CS PHOTOS BY JACLYN LIPPELMANN St. Joseph Regional Catholic School students "shop" for toiletries and supplies to include in "Bundles of Love" care packages created Jan. 31 to give to those experiencing homelessness.
CS PHOTOS BY JACLYN LIPPELMANN St. Joseph Regional Catholic School students "shop" for toiletries and supplies to include in "Bundles of Love" care packages created Jan. 31 to give to those experiencing homelessness.

During Catholic Schools Week, all of the students at St. Joseph Regional Catholic School in Beltsville worked together to compile “Bundles of Love” to give to people experiencing homelessness.

The “Bundles of Love” club at the school was founded two years ago by now-sixth grader Michaela West, who last year told the Catholic Standard that she started the group because “I want the homeless to know that they are not forgotten.” She received a 2017 Prudential Spirit of Community Award for her volunteer work.

The club hosted the Jan. 31 event, with club members sorting the donated goods and guiding the younger students through the process.

Each bundle consists of toiletries, non-perishable items, beverages, blankets, coats, scarves, gloves, and similar items. The Bundles of Love Club went grocery shopping to purchase the food items with Giant gift cards that a parent in the school had collected from people at her workplace. The other items were all donated from school families.

One child’s grandmother owns a dry cleaning store, and donated clothes left at the store that had not been picked up after a long time. While they were not able to include all of those clothes in the bundles, they plan to donate them to a shelter or give them out at the parish clothing closet.

In addition, one family donated handmade rosaries along with a “how to pray the rosary” guide, which was added to each bundle, along with a heart-shaped note with kind words written by a student.
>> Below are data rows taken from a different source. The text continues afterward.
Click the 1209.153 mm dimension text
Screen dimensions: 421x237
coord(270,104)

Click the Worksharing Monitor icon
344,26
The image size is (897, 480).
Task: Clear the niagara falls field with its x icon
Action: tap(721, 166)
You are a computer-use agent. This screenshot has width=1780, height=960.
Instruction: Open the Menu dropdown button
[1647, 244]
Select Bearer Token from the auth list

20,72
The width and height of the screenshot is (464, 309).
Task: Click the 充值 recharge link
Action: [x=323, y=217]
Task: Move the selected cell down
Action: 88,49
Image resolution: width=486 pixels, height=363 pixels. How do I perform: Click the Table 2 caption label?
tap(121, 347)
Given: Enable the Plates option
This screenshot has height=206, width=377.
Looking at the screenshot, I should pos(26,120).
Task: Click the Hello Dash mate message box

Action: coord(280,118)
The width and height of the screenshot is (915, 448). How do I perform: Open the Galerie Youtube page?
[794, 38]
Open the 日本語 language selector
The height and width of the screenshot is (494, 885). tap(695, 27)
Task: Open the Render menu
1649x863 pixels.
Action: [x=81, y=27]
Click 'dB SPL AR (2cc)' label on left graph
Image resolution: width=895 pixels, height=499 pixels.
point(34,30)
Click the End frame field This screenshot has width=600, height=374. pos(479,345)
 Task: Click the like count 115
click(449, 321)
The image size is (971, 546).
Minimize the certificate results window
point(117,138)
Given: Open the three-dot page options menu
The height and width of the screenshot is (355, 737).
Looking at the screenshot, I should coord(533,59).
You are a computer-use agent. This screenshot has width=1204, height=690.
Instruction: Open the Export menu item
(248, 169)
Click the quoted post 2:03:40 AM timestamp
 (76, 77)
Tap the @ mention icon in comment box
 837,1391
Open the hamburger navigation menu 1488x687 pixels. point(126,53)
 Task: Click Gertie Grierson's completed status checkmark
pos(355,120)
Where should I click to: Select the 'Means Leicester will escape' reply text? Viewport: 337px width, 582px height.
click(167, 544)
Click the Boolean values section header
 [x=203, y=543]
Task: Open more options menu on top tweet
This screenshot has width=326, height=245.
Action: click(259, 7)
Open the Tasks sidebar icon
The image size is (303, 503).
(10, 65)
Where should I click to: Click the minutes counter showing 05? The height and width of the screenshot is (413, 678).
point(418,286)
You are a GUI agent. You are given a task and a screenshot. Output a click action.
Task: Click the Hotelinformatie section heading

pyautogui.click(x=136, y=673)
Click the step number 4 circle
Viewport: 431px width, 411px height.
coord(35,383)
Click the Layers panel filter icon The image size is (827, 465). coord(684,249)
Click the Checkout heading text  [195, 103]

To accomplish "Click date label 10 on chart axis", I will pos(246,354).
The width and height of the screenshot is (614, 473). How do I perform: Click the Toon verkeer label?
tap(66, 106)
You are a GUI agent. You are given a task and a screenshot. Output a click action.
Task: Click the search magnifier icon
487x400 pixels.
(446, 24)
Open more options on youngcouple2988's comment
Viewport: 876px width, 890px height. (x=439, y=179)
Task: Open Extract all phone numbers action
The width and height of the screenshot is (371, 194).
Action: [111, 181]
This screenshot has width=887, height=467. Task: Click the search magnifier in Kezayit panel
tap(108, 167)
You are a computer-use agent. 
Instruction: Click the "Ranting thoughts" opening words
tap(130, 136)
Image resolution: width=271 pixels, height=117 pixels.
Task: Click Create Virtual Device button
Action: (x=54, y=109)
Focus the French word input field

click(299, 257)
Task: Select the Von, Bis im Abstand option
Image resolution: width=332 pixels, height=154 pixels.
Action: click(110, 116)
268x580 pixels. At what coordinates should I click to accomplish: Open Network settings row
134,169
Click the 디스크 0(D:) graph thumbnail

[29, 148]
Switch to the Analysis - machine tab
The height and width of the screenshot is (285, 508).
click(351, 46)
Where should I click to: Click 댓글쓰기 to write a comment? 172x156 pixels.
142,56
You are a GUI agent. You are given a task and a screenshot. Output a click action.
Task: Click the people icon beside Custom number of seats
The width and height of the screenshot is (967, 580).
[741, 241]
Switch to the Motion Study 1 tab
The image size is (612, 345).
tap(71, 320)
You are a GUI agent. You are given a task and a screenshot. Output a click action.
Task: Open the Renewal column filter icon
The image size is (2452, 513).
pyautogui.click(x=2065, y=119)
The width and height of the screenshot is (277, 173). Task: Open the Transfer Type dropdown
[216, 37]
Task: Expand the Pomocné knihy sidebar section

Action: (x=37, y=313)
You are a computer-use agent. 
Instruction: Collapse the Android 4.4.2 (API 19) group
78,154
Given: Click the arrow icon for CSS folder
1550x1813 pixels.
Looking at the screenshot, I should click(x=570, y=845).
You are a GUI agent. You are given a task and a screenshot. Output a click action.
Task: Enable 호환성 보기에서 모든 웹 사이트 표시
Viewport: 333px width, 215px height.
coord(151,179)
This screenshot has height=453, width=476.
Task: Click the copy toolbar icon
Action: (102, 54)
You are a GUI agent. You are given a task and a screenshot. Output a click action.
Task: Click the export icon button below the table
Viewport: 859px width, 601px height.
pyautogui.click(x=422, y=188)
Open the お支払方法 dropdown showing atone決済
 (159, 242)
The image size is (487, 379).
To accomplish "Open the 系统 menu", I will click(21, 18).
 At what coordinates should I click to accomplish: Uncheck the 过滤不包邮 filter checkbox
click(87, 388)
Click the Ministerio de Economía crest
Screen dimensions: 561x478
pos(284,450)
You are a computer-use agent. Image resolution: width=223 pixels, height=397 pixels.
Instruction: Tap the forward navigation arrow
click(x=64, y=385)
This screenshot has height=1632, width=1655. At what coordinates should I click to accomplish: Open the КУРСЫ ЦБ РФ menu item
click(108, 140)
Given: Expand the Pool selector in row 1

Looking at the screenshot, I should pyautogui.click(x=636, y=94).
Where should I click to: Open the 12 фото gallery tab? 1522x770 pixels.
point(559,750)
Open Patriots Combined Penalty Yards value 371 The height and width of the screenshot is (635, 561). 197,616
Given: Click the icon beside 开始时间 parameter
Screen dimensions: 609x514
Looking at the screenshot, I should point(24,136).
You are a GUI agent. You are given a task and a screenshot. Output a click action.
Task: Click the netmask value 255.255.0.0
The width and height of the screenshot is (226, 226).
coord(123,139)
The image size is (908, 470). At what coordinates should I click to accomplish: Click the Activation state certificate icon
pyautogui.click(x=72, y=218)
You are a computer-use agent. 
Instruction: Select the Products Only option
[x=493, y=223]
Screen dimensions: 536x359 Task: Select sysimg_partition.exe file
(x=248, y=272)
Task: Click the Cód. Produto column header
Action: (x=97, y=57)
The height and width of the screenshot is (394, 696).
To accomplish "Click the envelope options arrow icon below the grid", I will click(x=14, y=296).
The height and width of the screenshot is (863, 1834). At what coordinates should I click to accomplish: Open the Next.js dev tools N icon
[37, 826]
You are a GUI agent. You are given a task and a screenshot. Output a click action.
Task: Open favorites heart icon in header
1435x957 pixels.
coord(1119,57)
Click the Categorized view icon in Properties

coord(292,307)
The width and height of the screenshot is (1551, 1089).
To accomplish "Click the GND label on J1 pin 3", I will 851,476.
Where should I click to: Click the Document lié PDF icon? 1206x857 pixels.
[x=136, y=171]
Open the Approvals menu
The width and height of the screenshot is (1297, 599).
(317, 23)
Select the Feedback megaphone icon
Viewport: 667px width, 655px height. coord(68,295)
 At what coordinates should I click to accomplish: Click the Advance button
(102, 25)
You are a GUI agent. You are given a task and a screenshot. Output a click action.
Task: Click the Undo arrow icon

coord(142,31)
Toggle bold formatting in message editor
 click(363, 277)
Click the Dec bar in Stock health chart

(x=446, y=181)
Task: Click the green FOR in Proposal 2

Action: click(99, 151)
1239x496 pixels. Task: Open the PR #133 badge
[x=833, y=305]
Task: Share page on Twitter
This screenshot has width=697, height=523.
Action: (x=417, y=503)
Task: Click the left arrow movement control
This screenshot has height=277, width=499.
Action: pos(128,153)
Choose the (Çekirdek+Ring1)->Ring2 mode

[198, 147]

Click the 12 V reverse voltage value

The older students helped guide the younger students through a line of these donated goods, allowing them to “shop” for what they wanted to put into their bundles. Then, the students returned to where the rest of their class was, and wrapped the items up in a sleeping bag to complete the bundle.

Anne-Marie Miller, the school’s pre-kindergarten teacher and assistant principal, decided to use this as a teaching moment. As she compiled the bundle with her students, she taught them why each item was important to include, explaining the importance of drinking water, eating vegetables, and having a hot drink like hot chocolate on a cold day.

After their bundle was wrapped up, she asked each child to put a hand on the bundle as she prayed over it, asking God to “please be with our friends who receive this bundle…help them to stay safe and warm this winter.”

In the past year, the Bundles of Love Club has grown from having about 10 members to having 44, which is about a quarter of the student body. Many new members, like sixth grader Cheyenne Thomas, decided to join the group after last year’s Catholic Schools Week event.

Thomas said her family took one of the bundles that the students had compiled last year, and delivered it to a man who needed it. The experience of helping someone “made my heart feel good inside,” she said. Inspired by that experience, she decided to join the club to help more people.

“I think it’s cool to see younger kids wanting to be involved,” said Justin Owens, a sixth grade student. “They’ll learn and maybe one day they’ll be where we are now.”

In addition to growing within the school, Bundles of Love has expanded across the continent. There are now 10 chapters of the club, with two in Virginia, two in Maryland, two in Pennsylvania, one in Texas, one in Wisconsin, one in New Jersey, and even one in Canada. They have recently been contacted by someone in the United Kingdom who is interested in starting another.

“It’s exciting because I like seeing everyone knowing they’re helping out,” said Michaela.

Michaela’s mom, Sophia, is also involved in the club, and was helping out with the Jan. 31 event.

As the kids were compiling the bundles, she reminded them that they couldn’t forget to put in the most important ingredient: “love.”

As one way of including love in the bundle, an eighth grade student led the others in the “Angel of God” prayer. Then, Sophia told the kids to “muster up all the love you have” and put it in the bundle.

A note went home to the school’s parents inviting them to pick up a bundle to deliver whenever they see someone in need. On Jan. 31, each grade completed a bundle, and next week the Bundles of Love Club plans to use the 39 remaining sleeping bags and blankets to make more bundles for people to deliver.

Members of the club frequently go to encampments where people are living in tents or boxes to deliver the bundles, which Sophia said has a profound impact on both the students and the parents who are involved.

“It’s the core of what we do…our Catholic values,” said Sophia, noting that the members of the club learn not to judge someone based on where they live. “Giving that love is what we do.”

Having this event on Catholic Schools Week felt appropriate because “Catholic Schools Week is all about our school coming together as a family and working together,” said Michaela.


CS PHOTO BY JACLYN LIPPELMANN Pre-K students at St. Joseph Regional Catholic School in Beltsville say a prayer for the person who will
receive the bundle of supplies that they created together as a class during a "Bundles of Love" event Jan. 31.